So I've been watching this new series on CNN, about terrorists attacking the United States, and here's my first problem-- they keep changing the name of the show. First it's "Attack on America," then it's "America's New War," and now it's "America Strikes Back" or "Return of the American Jedi" or something. How is anybody supposed to keep up with this?

Not only that, but this has got to be the most boring war drama I've ever seen. It's all talk, talk, talk. Speeches by the President. Press conferences. Expert talking heads. Infomercials haven't put me to sleep this fast.

And don't even get me started on the characters. The West Wing's Josiah Bartlet is the gold standard for TV Presidents, and this "Dubya" guy on CNN doesn't even come close. The villain, an Islamic extremist in hiding, looks like a cab driver who deals ganja on the side. We're supposed to be afraid of this clown? Please.

Maybe it'll get better. The show seems structured to allow a wide range of stories to be told, and many characters appear only once or twice-- rescue workers, government officials, law enforcement, ordinary citizens. It's unorthodox, but compelling as you get to watch one person after another, week after week, each one touching a different part of the whole situation.

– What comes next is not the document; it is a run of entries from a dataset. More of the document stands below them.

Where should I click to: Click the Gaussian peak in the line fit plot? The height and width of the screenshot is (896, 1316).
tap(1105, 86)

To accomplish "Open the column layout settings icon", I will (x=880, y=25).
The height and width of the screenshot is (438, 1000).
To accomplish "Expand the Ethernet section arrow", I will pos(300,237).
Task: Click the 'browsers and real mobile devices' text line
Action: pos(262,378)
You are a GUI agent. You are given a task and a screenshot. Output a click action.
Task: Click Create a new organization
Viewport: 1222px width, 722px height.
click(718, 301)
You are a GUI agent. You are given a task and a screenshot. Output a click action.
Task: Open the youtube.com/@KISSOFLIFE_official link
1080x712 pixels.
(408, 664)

It's an ambitious, epic story, and I'm not sure how they'll ever wrap it up. The United States can catch the people responsible for the Pentagon and World Trade Center attacks (as depicted in the pilot episode), but they'll never be able to eradicate terrorism. This series could run forever.

I do have a suggestion for a permanent name, though: INTER ARMA. The literal translation is "between weapons;" essentially, "during wartime." It comes from the saying INTER ARMA ENIM SILENT LEGES (Latin: "in times of war, the law falls silent"). It's descriptive, it's cautionary and thus socially responsible, it's unusual and therefore memorable. Hey, it's a heck of a lot better than "The Agency."

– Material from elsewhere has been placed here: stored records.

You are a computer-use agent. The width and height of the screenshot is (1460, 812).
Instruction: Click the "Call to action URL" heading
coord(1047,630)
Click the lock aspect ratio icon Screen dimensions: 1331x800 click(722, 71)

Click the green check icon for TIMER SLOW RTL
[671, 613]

For a much happier reminder of the power of television, check out The Dish (2000).


I support America's current military campaign in Afghanistan.

I'm not saying that I support all of the actions the military has taken and any future actions they may take. This is not blanket approval. I still believe justice should be our ultimate goal. However, if we must exercise military force in the pursuit of that justice, then so be it.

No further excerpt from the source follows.